** Data records follows **

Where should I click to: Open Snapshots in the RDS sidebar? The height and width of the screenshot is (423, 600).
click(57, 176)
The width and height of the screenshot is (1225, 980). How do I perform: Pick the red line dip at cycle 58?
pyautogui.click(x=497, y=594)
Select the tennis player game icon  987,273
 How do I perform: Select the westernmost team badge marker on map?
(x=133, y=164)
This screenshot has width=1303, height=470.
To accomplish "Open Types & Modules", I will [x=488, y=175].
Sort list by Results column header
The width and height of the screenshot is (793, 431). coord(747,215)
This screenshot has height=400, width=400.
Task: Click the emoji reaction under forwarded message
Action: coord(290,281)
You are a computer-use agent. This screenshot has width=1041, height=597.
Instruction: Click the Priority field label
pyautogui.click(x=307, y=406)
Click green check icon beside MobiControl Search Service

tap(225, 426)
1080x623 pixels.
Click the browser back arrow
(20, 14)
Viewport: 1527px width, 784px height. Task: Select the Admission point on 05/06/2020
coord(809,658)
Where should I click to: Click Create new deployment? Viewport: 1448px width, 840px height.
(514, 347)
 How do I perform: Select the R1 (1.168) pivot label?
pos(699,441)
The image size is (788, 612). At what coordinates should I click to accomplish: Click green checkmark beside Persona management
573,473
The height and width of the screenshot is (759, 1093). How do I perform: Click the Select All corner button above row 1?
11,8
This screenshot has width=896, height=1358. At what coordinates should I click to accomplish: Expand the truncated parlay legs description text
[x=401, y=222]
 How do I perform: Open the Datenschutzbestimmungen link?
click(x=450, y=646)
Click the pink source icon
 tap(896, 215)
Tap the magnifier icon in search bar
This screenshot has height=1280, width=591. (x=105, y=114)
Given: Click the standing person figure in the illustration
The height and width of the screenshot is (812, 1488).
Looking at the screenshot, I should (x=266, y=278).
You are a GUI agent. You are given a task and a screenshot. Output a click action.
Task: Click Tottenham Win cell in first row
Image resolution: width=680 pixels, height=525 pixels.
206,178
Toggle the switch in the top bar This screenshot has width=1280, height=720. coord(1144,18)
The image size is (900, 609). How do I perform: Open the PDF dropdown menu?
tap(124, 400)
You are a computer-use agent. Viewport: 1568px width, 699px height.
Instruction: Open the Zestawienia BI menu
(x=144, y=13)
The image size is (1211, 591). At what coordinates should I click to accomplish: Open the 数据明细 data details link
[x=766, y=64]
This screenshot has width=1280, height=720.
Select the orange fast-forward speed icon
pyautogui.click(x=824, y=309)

** End of Data records **

What you will do: The line containing "1080x623 pixels." marks the end: copy exactly every line from the top of the data above down to it, that line included.

Finished exercise:
Where should I click to: Open Snapshots in the RDS sidebar? The height and width of the screenshot is (423, 600).
click(57, 176)
The width and height of the screenshot is (1225, 980). How do I perform: Pick the red line dip at cycle 58?
pyautogui.click(x=497, y=594)
Select the tennis player game icon  987,273
 How do I perform: Select the westernmost team badge marker on map?
(x=133, y=164)
This screenshot has width=1303, height=470.
To accomplish "Open Types & Modules", I will [x=488, y=175].
Sort list by Results column header
The width and height of the screenshot is (793, 431). coord(747,215)
This screenshot has height=400, width=400.
Task: Click the emoji reaction under forwarded message
Action: coord(290,281)
You are a computer-use agent. This screenshot has width=1041, height=597.
Instruction: Click the Priority field label
pyautogui.click(x=307, y=406)
Click green check icon beside MobiControl Search Service

tap(225, 426)
1080x623 pixels.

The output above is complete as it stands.